When do data-oriented functional coverage, can we put the covergroup
in transaction class directly? And is there any short guideline how to
do?

For example,
I have transaction define class like:
Code:
//-----------
class video_pkg_c;
rand bit [7:0] opcode_1;
rand bit [7:0] opcode_2;
rand bit [15:0] data;
//----
// can I add covergroup here?
//----
endclass

class video_pkg_driver;
... ...
video_pkg_c video_pkg;
video_pkg = new();
rand_result = video_pkg.randomize();
... ...
endclass
//-----------


I use Cadence IUS583.

Best regards,
Davy
 
On Feb 17, 7:02 am, "Shenli" <zhushe...@gmail.com> wrote:
Hi all,

When do data-oriented functional coverage, can we put the covergroup
in transaction class directly? And is there any short guideline how to
do?

I would highly recommend to avoid this. This is because, coverage is
more or less a "static" view of your verification progress and not
truly as dynamic as the transactions themselves are. I usually create
a separate coverage element and hook it up. Agreed there is some
repetition in work - especially for long transaction descriptors, but
one can automate it, write some script or use SV struct etc. to ease
the pain.

VMM also recommends some thing similar, it prefers to associate
coverage with the transactors. Another rule/guideline is "cover as
close to DUT as possible".

This is b'cos, even though a packet got generated at a high level
generator, perhaps due to the fact that particular port was in
blocking mode (a random configuration setting), the packets never went
into the DUT. This may or may not be the desired thing. By having the
transactor tell us "when to sample" we are sure that we are covering
at the correct place. Imagine creating 10K transactions, you don't
need 10K coverage objects as well - you simply need a "count" of what
kind of packets (Type, length, CRC etc.) went in and how many of them.
This is what I refer to as "pseudo-static" item in the verification
environment.

The hook up of coverage class to the transactor is an interesting
topic. In VMM one can use callbacks or vmm_channel::tee(). In AVM one
can use analysis ports to do this. Not sure of in uRM, some thing
similar exists there? If we had AOP, then that would help here as
well.

HTH
Ajeetha, CVC




For example,
I have transaction define class like:
Code:
//-----------
class video_pkg_c;
rand bit [7:0] opcode_1;
rand bit [7:0] opcode_2;
rand bit [15:0] data;
//----
// can I add covergroup here?
//----
endclass

class video_pkg_driver;
... ...
video_pkg_c video_pkg;
video_pkg = new();
rand_result = video_pkg.randomize();
... ...
endclass
//-----------

I use Cadence IUS583.

Best regards,
Davy
 
On 17 Feb 2007 23:09:54 -0800, "Ajeetha (www.noveldv.com)"
<ajeetha@gmail.com> wrote:

[snip excellent advice about coverage collection]

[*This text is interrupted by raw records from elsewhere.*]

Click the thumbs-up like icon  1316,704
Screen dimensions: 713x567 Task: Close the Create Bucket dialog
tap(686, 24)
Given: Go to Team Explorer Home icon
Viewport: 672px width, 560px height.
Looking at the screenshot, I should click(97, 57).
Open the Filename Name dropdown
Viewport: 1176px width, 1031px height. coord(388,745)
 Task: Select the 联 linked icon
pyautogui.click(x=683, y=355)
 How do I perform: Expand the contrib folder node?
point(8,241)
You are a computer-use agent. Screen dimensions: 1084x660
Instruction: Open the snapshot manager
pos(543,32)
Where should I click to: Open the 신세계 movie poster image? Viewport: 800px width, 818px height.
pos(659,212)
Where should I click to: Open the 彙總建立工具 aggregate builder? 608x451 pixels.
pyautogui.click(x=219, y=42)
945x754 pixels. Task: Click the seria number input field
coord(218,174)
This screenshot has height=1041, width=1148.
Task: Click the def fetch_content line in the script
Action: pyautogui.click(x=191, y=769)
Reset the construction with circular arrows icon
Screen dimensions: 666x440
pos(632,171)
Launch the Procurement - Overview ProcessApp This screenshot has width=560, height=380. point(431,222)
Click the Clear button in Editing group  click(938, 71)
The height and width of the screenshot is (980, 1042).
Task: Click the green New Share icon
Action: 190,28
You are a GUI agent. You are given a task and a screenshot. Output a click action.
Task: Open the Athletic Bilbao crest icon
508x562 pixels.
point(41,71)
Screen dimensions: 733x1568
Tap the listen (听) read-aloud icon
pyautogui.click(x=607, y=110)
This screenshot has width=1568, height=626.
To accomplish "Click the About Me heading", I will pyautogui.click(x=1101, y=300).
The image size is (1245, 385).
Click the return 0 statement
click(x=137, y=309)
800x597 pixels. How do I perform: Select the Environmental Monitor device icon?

The hook up of coverage class to the transactor is an interesting
topic. In VMM one can use callbacks or vmm_channel::tee(). In AVM one
can use analysis ports to do this. Not sure of in uRM, some thing
similar exists there? If we had AOP, then that would help here as
well.
Ajeetha,

Those of us with delicate constitutions don't like to talk about it,
but SystemVerilog DOES have aspect-oriented extension!
It's called "bind" and, as I'm sure you know, it allows you to
inject a "parasite" instance anywhere in the hierarchy
(or, at least, anywhere it would be legal to put such an instance
in the original code) - EVEN into the DUT itself. This is an
extremely neat way to add coverage collection to existing code,
and fits beautifully with your advice of "collect coverage as
close to the DUT as possible". You can't get much closer
than "inside" :)

I can't be the only person who has thought that it might be
kinda neat if SV "bind" could bind not only an instance, but
absolutely any module item, to its target scope - then we
could have *real* extension. Something like this...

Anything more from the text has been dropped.